From the outside looking in, my life seems quite enviable. But from the inside-out, discontent and uncertainty breeds a growing resignation tiptoeing ever closer to that final shrug and ultimate sigh. Cynicism bleeds like sap through my veins; it's how I've been conditioned to think via countless heartaches and disappointments, crushed dreams and cherished memories turned bitter by the stain of loss. Cynicism makes life easier in some ways. You learn to curb your expectations, to exercise caution when placing one's hopes. But cynicism fosters a bleak life, stripping the excitement, joy, and adventure out of everyday living. It creates a void where purpose once thrived: in a world so dark and ripe with misfortune, why aim for anything at all? Why take a swing when you've learned you can't help but strike out? This is the quiet desperation that befalls most men: an aching and unpalatable void which we seek to fill with momentary pleasures, our means to escape the dreary wasteland of the human experience, an experience characterized most poignantly by loss, disappointment, and futility.
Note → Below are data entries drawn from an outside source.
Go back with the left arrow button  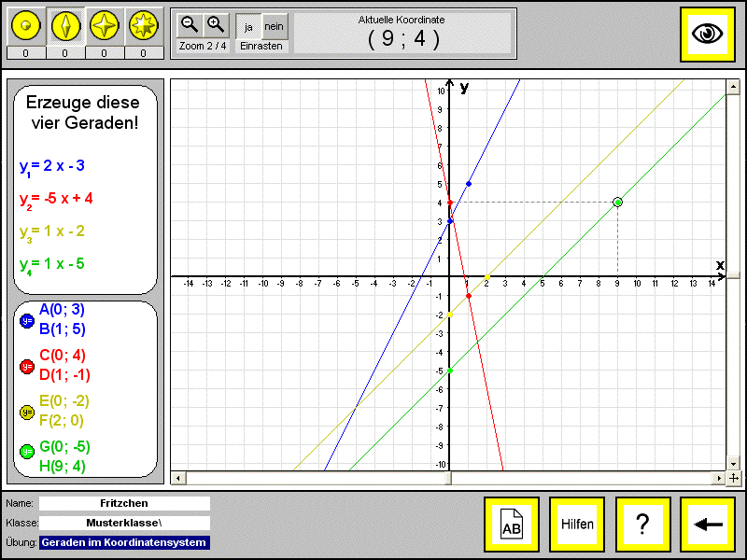click(709, 525)
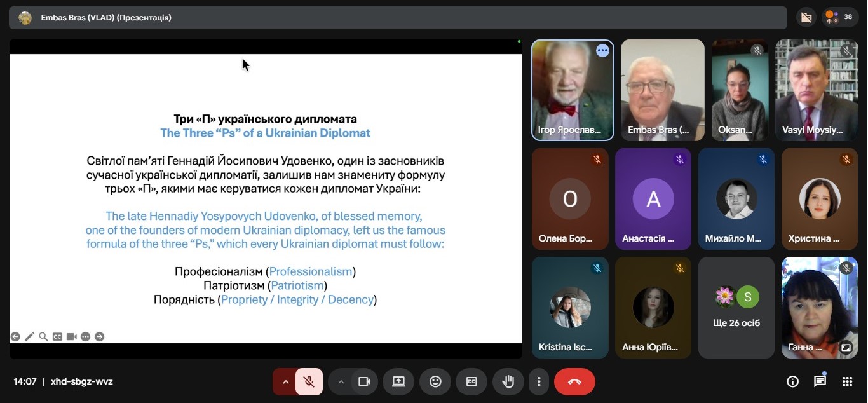Toggle the camera on or off
This screenshot has height=403, width=868.
(364, 381)
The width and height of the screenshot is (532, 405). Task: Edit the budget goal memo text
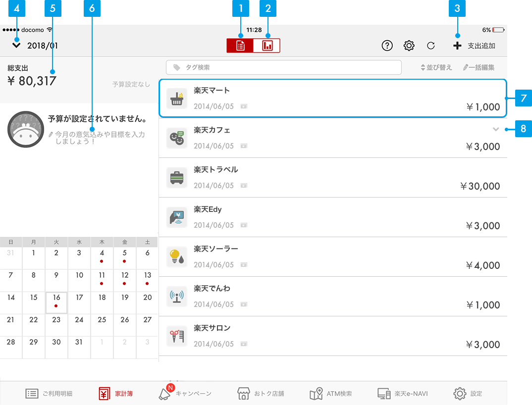(99, 138)
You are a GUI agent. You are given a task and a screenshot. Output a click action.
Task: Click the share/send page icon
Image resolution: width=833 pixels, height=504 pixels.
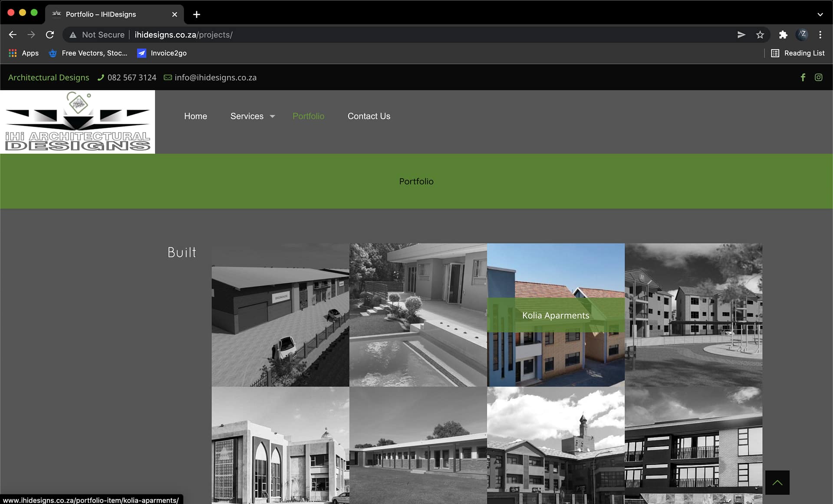tap(741, 35)
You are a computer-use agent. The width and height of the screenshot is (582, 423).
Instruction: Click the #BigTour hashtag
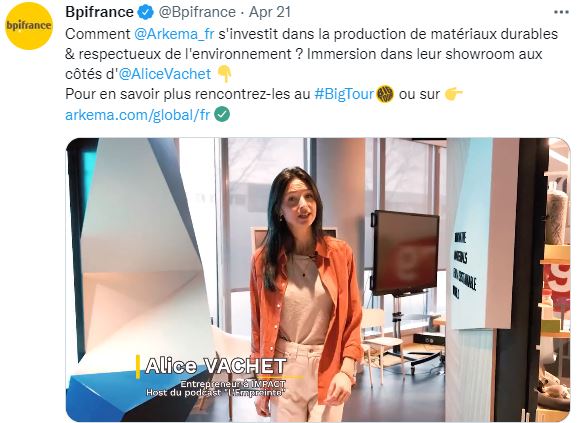[344, 94]
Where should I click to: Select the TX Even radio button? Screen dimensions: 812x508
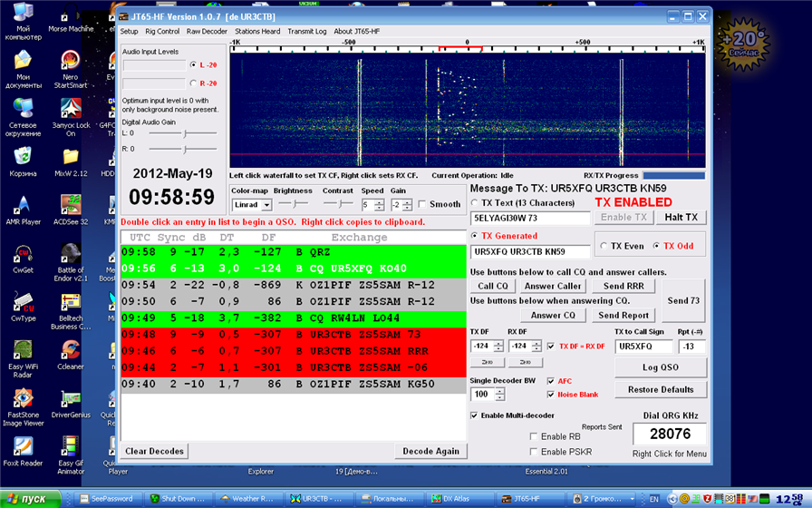(604, 246)
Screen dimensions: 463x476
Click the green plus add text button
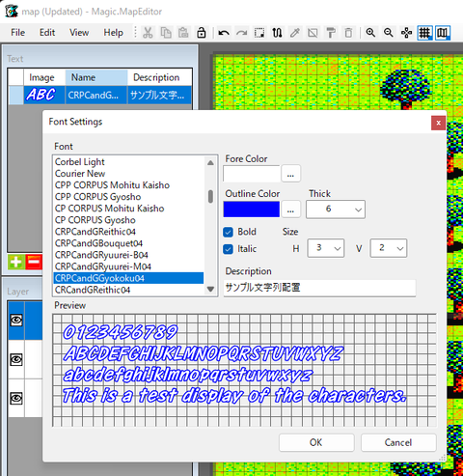coord(16,262)
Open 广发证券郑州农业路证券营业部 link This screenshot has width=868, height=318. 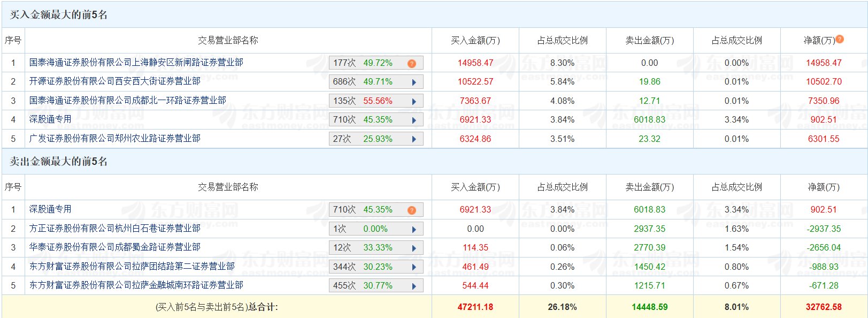tap(114, 139)
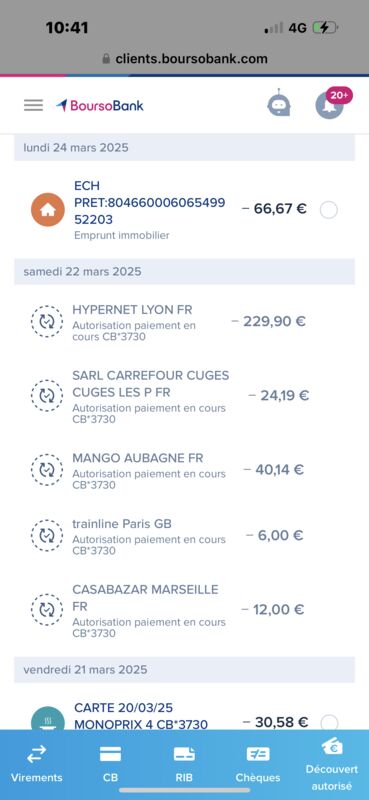Tap the BoursoBank logo
The image size is (369, 800).
(100, 106)
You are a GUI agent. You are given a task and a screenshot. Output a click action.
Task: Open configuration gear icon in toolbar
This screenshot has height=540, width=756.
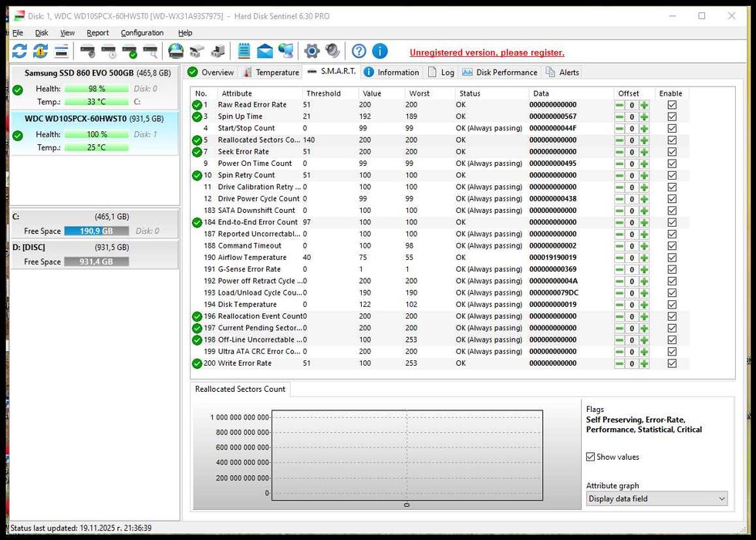[x=312, y=51]
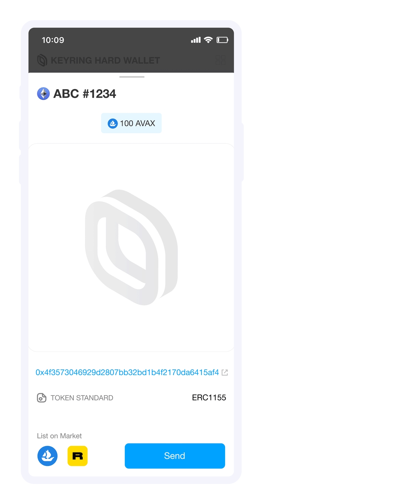Screen dimensions: 420x504
Task: Tap the NFT image placeholder thumbnail
Action: [131, 247]
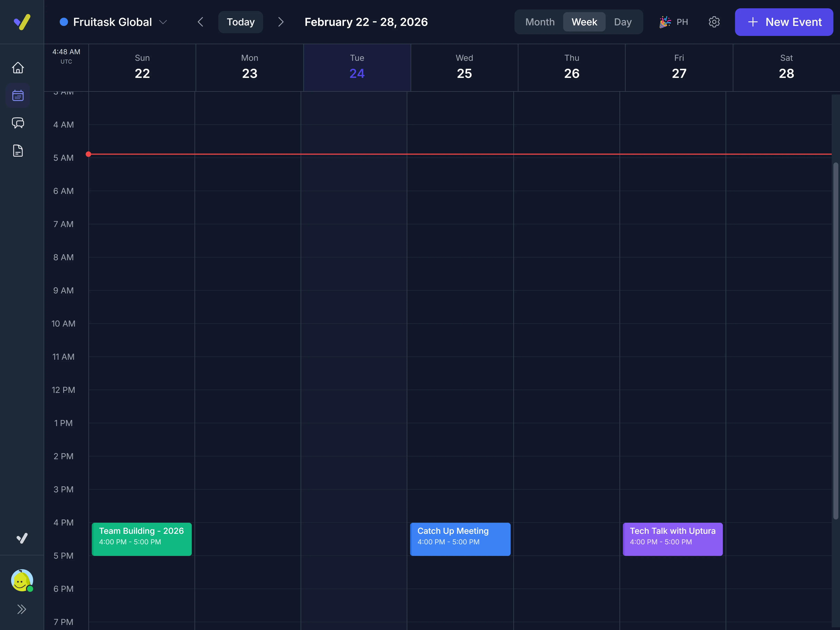840x630 pixels.
Task: Open the Chat messages sidebar icon
Action: (x=18, y=123)
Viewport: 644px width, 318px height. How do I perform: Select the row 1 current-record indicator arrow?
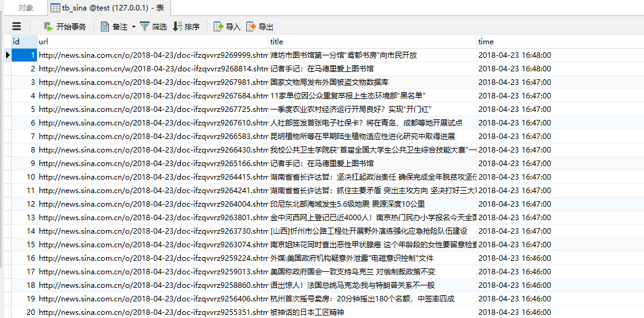point(7,55)
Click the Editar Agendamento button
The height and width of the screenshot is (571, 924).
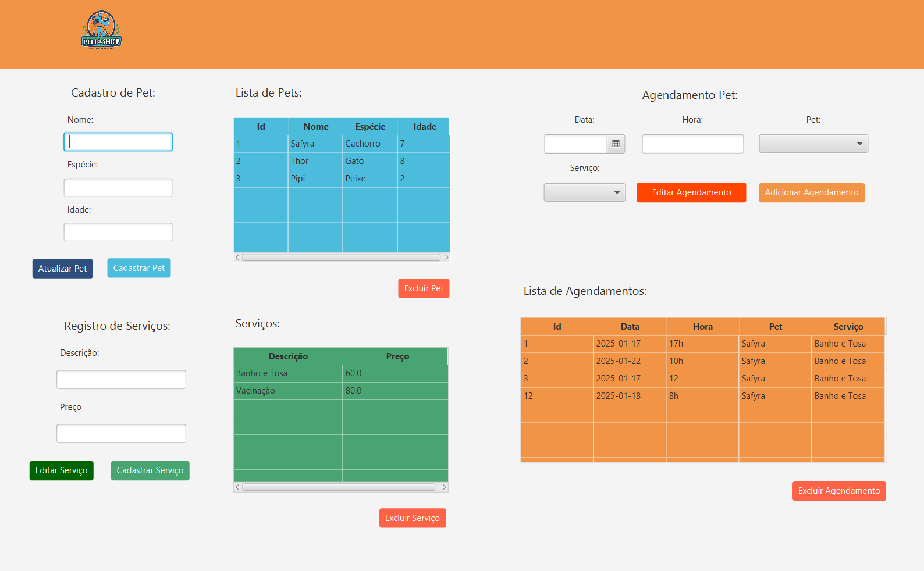tap(691, 192)
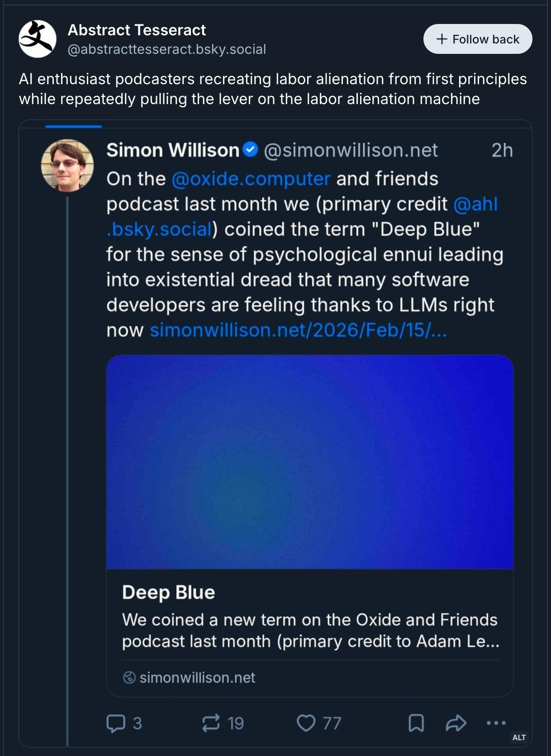The width and height of the screenshot is (551, 756).
Task: Bookmark the Simon Willison post
Action: click(x=416, y=723)
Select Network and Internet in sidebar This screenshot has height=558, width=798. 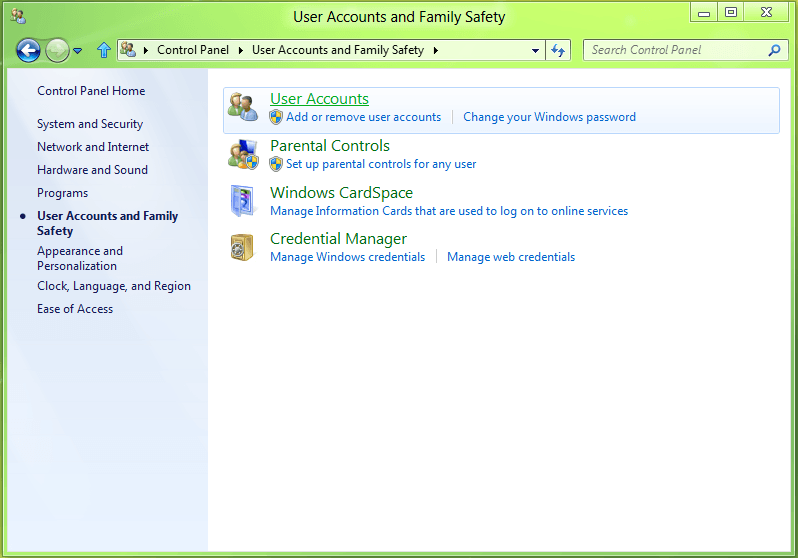coord(93,147)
This quiet desperation seizes me, but there's hope. The cynicism isn't ingrained: it's learned, conditioned, from the interplay of events and their interpretations. We don't perceive the world fully but through a kaleidoscope of shifting lenses. We don't have but one way of seeing the world but many, resulting in paradoxical beliefs and incongruities within our muddled worldviews. My cynicism comes not from a balanced, cogent, or objective observation of the world. It's simply a pattern of thinking and seeing that's evolved not so much from without but from within, as I've consistently interpreted life's negative events from  a broken, despairing, and confused heart.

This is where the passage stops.